- [Excerpt to read]
********

Was I sad? Not really.
I was sick and tired and overwhelmed, but not sad.
I was crying to the point it was ugly, but I wasn’t really sad.
In my mind, it was science. Despite my irritation with that doctor’s lack of anything resembling bedside manner, I accepted her answer that something just went wrong with the implantation. It wasn’t a baby in there. It was a clump of cells that didn’t grow properly and never had a chance.
I had been happy and prepared to love another little human. I had stroked my stomach in the weeks since that positive pregnancy test, thought about baby names, and even fantasized it would be a girl, but my heart was not broken to discover it was a blighted ovum.
A few days later, after slipping those pills inside me, I hemorrhaged. Little Dr. Lady’s likening my miscarriage to “a heavy period” turned out to be the understatement of the year when my bathroom walls became splashed in blood as though someone had smashed a jar of spaghetti sauce. In the end, I had to cough up the deductible for emergency surgery to help me “complete the miscarriage.”
Then I was sad.
I felt like a failure. I couldn’t even miscarry properly.
In angry shock, images of the phsyical complications of my miscarriage intruded my thoughts. It was hard to forget the grapefruit-sized clots which poured out of me in line at the supermarket, blood dripping down my legs onto the checkered market floor. My blood count had dropped and I was too listless to play with Jack for days. I felt like my body betrayed me; everything I’d come to know and expect from my physical being was suspect.
Life goes on. I went back to work, took care of my family, and ate a ton of spinach to boost my iron. Eventually I recovered physically and emotionally. I swore off having more babies, yet five months later fell pregnant with my Emily. For that, I realize I was one of the lucky ones; my “miss” left me with no permanent damage and I was able to conceive once more. For that, I am grateful and terribly humble.

********

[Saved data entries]
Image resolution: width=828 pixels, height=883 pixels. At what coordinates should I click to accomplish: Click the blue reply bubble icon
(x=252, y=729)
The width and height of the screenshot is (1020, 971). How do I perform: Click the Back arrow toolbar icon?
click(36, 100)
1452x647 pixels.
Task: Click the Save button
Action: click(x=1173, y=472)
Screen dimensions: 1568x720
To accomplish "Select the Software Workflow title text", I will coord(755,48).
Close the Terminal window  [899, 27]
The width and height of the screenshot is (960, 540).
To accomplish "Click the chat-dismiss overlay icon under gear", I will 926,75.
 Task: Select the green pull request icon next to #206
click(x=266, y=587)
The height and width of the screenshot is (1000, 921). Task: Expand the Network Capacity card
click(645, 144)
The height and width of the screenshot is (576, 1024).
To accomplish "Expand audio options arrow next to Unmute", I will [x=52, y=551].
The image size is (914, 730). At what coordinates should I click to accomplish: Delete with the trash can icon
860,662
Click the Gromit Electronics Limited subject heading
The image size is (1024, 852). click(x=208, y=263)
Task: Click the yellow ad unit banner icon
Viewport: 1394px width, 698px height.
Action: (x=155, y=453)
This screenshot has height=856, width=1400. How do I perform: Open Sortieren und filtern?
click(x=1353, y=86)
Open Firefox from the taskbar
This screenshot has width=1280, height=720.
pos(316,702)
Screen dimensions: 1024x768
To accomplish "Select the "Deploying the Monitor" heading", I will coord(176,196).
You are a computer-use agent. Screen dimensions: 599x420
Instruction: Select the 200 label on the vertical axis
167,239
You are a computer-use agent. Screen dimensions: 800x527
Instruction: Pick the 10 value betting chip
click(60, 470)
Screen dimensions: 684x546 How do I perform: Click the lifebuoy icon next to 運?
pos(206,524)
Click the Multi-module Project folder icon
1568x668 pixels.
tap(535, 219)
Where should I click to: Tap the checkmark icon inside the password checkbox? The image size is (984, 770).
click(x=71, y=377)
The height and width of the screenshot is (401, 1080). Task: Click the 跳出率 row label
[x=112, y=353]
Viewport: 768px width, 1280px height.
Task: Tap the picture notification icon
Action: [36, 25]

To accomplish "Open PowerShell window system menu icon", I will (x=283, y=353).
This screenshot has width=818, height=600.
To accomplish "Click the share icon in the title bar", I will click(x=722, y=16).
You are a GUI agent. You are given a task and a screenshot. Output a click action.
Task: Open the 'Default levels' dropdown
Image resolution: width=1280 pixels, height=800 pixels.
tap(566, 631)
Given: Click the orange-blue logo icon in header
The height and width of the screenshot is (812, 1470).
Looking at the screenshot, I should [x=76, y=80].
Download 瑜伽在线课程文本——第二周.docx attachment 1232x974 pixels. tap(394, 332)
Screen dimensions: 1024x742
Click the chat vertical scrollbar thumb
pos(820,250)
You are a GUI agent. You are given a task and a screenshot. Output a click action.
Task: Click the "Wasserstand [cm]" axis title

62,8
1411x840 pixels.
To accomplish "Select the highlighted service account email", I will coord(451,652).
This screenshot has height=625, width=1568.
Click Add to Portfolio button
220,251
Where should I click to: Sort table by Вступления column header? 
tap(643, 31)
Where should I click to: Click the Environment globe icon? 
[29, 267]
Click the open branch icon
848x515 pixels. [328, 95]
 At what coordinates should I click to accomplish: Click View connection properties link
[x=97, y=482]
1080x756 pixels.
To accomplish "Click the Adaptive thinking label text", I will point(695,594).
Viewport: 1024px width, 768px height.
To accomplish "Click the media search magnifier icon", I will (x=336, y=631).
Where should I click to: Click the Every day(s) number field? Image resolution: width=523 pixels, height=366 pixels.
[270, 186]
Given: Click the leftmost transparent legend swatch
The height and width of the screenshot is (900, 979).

********

- [Work order]
Continue the personal account of the miscarriage, starting right after its last sentence.

- [Result]
For a long time, I didn’t want anyone to know about my miscarriage. I didn’t tell people at work why I was out for nearly a month, and I didn’t care what dramas they concocted. Thinking I was in psychiatric hospital would be better than having them know I had a miscarriage. Eventually I got over that, and over time, I have shared my story.
I share this with you, at the risk of giving TMI and grossing you out, because maybe it happened to you too. I share this with you because so many of us have miscarriages and they are all different and they make us all feel differently. I share this with you because you are not alone, no matter what you are thinking or feeling about your miscarriage. I share this with you because your body is perfect and beautiful, and there is no shame in having a miscarriage.
Everyone handles miscarriage in a unique way. I read a book called “Unspeakable Losses,” which helped me understand the personal and profound nature of this loss, whether because it is the loss of a baby, or because of the physical issues involved, like mine. No one else in the world can know what a pregnancy means for a woman, because it is happening inside of HER.
I saved the morning glory photo. In my mind it represents that pregnancy, as well as the strength and tenacity of my body.
Having a private parking lot binge on fast food also validated that pregnancy. And gave me closure.